### PROMPT A
In the oscillator analysis text, what must be true for the circuit to oscillate once an inductor is connected to the input?
### PROMPT B
Pick up the oscillator analysis text after its last sentence and keep writing.
Begin TEXT BLOCK
One method of oscillator analysis is to determine the input impedance of an input port neglecting any reactive components. If the impedance yields a negative resistance term, oscillation is possible. This method will be used here to determine conditions of oscillation and the frequency of oscillation.

An ideal model is shown to the right. This configuration models the common collector circuit in the section above. For initial analysis, parasitic elements and device non-linearities will be ignored. These terms can be included later in a more rigorous analysis. Even with these approximations, acceptable comparison with experimental results is possible.

Ignoring the inductor, the input impedance can be written as

$Z_{in} = \frac{v_1}{i_1}$

Where $v_1$ is the input voltage and $i_1$ is the input current. The voltage $v_2$ is given by

$v_2 = i_2 Z_2$

Where $Z_2$ is the impedance of $C_2$ . The current flowing into $C_2$ is $i_2$ , which is the sum of two currents:

$i_2 = i_1 + i_s$

Where $i_s$ is the current supplied by the transistor. $i_s$ is a dependent current source given by

$i_s = g_m \left ( v_1 - v_2 \right )$

Where $g_m$ is the transconductance of the transistor. The input current $i_1$ is given by

$i_1 = \frac{v_1 - v_2}{Z_1}$

Where $Z_1$ is the impedance of $C_1$ . Solving for $v_2$ and substituting above yields

$Z_{in} = Z_1 + Z_2 + g_m Z_1 Z_2$

The input impedance appears as the two capacitors in series with an interesting term, $R_{in}$ which is proportional to the product of the two impedances:

$R_{in} = g_m \cdot Z_1 \cdot Z_2$

If $Z_1$ and $Z_2$ are complex and of the same sign, $R_{in}$ will be a negative resistance. If the impedances for $Z_1$ and $Z_2$ are substituted, $R_{in}$ is

$R_{in} = \frac{-g_m}{\omega ^ 2 C_1 C_2}$

If an inductor is connected to the input, the circuit will oscillate if the magnitude of the negative resistance is greater than the resistance of the inductor and any stray elements. The frequency of oscillation is as given in the previous section.
End TEXT BLOCK
Begin SUPPLIED INFORMATION
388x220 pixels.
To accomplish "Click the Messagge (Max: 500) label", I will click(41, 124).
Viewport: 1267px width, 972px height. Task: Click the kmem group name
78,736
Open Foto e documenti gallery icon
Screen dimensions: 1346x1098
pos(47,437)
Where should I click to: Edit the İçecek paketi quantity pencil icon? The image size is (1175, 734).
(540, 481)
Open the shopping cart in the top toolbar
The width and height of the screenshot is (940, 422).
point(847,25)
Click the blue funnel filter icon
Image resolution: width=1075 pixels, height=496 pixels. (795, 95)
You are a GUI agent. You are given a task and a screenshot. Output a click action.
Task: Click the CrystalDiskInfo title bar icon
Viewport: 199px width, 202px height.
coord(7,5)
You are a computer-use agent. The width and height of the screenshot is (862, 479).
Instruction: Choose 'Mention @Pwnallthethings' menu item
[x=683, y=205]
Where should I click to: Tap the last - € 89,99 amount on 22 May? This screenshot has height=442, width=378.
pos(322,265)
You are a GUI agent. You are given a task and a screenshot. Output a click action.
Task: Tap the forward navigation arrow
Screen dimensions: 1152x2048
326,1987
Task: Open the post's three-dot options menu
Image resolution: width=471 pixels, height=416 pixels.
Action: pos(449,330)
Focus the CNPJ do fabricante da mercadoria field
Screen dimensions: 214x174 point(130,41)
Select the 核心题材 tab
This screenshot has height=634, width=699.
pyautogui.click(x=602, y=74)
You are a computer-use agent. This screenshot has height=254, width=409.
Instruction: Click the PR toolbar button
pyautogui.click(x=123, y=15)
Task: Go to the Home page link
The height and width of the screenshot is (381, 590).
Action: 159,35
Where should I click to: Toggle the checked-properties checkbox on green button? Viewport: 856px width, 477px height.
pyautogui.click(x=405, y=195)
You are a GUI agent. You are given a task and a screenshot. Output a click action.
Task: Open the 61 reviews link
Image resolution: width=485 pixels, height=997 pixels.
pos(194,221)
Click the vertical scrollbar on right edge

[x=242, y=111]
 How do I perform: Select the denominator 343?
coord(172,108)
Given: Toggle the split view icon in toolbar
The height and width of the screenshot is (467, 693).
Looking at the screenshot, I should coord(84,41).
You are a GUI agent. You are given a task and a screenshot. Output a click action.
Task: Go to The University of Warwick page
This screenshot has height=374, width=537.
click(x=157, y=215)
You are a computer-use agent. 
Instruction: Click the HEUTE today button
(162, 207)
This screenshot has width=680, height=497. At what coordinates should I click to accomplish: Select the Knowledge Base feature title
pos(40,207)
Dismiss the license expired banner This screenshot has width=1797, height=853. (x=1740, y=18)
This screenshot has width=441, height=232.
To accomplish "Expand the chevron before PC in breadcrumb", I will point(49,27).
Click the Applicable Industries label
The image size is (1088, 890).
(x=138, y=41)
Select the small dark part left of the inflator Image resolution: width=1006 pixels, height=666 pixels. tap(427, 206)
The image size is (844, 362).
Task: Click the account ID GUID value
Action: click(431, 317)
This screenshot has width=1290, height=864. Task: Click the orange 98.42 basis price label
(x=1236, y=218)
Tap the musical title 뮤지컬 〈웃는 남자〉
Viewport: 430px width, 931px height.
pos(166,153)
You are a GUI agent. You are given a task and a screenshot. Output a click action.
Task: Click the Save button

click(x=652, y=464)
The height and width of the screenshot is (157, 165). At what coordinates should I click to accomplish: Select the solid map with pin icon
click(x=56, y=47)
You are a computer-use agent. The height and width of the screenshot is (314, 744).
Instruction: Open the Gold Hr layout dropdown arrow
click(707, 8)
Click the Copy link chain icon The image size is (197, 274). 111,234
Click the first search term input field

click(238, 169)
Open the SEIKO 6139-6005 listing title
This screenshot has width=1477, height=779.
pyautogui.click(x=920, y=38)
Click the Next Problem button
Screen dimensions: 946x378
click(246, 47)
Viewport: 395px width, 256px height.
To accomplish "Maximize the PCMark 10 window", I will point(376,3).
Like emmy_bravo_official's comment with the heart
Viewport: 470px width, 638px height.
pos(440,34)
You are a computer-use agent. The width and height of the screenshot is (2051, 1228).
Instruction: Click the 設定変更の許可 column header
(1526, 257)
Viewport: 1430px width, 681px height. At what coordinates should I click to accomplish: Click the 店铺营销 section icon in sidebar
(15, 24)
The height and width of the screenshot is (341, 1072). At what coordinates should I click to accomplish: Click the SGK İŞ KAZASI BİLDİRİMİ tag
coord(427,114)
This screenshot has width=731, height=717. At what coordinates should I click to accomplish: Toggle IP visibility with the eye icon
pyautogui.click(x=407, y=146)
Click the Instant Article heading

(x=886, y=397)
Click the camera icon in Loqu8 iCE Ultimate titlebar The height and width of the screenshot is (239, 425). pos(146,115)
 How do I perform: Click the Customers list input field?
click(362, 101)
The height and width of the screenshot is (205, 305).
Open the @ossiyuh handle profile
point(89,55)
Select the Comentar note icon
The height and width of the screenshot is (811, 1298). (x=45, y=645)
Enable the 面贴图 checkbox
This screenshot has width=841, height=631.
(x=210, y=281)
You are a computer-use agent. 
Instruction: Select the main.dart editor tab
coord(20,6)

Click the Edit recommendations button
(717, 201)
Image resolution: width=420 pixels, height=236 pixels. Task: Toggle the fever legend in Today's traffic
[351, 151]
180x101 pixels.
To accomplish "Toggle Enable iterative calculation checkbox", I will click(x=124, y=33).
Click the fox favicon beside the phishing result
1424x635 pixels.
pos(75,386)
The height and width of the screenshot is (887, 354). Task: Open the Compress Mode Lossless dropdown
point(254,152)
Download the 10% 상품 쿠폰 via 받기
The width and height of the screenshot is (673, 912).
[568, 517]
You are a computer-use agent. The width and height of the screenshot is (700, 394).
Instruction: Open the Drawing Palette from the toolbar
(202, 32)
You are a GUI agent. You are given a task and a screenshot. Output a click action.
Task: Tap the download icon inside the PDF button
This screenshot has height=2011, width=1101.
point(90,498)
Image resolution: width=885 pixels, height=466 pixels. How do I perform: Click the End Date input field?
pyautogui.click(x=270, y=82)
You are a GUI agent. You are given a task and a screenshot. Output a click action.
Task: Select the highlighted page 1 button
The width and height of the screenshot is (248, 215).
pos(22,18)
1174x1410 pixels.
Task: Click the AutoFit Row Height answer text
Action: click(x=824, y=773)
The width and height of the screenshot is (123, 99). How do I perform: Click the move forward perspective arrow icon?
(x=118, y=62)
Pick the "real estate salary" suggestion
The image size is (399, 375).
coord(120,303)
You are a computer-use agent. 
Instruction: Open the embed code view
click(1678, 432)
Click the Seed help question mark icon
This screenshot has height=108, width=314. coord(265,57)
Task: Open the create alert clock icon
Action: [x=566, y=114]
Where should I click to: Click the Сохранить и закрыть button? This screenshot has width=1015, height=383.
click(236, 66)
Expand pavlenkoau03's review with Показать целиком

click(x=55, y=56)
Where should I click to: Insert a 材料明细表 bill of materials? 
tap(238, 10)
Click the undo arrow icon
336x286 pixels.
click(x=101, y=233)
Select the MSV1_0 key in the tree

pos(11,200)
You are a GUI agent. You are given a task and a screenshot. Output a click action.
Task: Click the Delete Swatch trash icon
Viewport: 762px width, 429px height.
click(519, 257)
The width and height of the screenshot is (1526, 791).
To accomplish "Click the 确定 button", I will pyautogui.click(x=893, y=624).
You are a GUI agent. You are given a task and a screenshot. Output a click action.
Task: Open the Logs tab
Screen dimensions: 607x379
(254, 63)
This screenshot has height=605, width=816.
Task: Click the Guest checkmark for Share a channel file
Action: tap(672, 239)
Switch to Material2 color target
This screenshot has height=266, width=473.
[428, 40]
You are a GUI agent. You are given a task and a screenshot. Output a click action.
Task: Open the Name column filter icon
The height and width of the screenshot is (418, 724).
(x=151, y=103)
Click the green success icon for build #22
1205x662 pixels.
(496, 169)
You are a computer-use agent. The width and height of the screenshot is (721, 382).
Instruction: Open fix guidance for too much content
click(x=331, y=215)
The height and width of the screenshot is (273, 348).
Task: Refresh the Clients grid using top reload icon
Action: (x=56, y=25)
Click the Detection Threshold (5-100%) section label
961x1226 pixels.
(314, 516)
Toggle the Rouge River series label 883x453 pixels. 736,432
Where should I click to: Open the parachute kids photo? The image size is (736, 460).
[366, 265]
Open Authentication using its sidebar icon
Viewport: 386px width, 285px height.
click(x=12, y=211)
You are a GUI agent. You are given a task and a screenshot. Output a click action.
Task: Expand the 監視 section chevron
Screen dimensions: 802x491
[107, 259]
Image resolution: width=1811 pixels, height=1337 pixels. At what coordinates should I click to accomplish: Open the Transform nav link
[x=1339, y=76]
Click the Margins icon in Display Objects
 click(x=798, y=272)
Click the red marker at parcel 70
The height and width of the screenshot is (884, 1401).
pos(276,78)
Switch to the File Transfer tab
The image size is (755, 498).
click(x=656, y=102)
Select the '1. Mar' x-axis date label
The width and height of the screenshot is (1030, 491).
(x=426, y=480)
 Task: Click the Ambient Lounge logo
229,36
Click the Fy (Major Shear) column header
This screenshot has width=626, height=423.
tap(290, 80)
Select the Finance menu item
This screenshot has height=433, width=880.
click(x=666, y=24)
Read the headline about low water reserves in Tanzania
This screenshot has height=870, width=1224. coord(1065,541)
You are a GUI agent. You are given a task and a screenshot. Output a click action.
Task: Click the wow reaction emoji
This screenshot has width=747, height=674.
End SUPPLIED INFORMATION
### RESPONSE A
The magnitude of the negative resistance must be greater than the resistance of the inductor and any stray elements.

### RESPONSE B
For the example oscillator above, the emitter current is roughly 1 mA. The transconductance is roughly 40 mS. Given all other values, the input resistance is roughly

$R_{in} = -30 \ \Omega$

This value should be sufficient to overcome any positive resistance in the circuit. By inspection, oscillation is more likely for larger values of transconductance and smaller values of capacitance. A more complicated analysis of the common-base oscillator reveals that a low frequency amplifier voltage gain must be at least four to achieve oscillation.^[6] The low frequency gain is given by:

$A_v = g_m \cdot R_p \ge 4$

If the two capacitors are replaced by inductors and magnetic coupling is ignored, the circuit becomes a Hartley oscillator. In that case, the input impedance is the sum of the two inductors and a negative resistance given by:

$R_{in} = -g_m \omega ^ 2 L_1 L_2$

In the Hartley circuit, oscillation is more likely for larger values of transconductance and larger values of inductance.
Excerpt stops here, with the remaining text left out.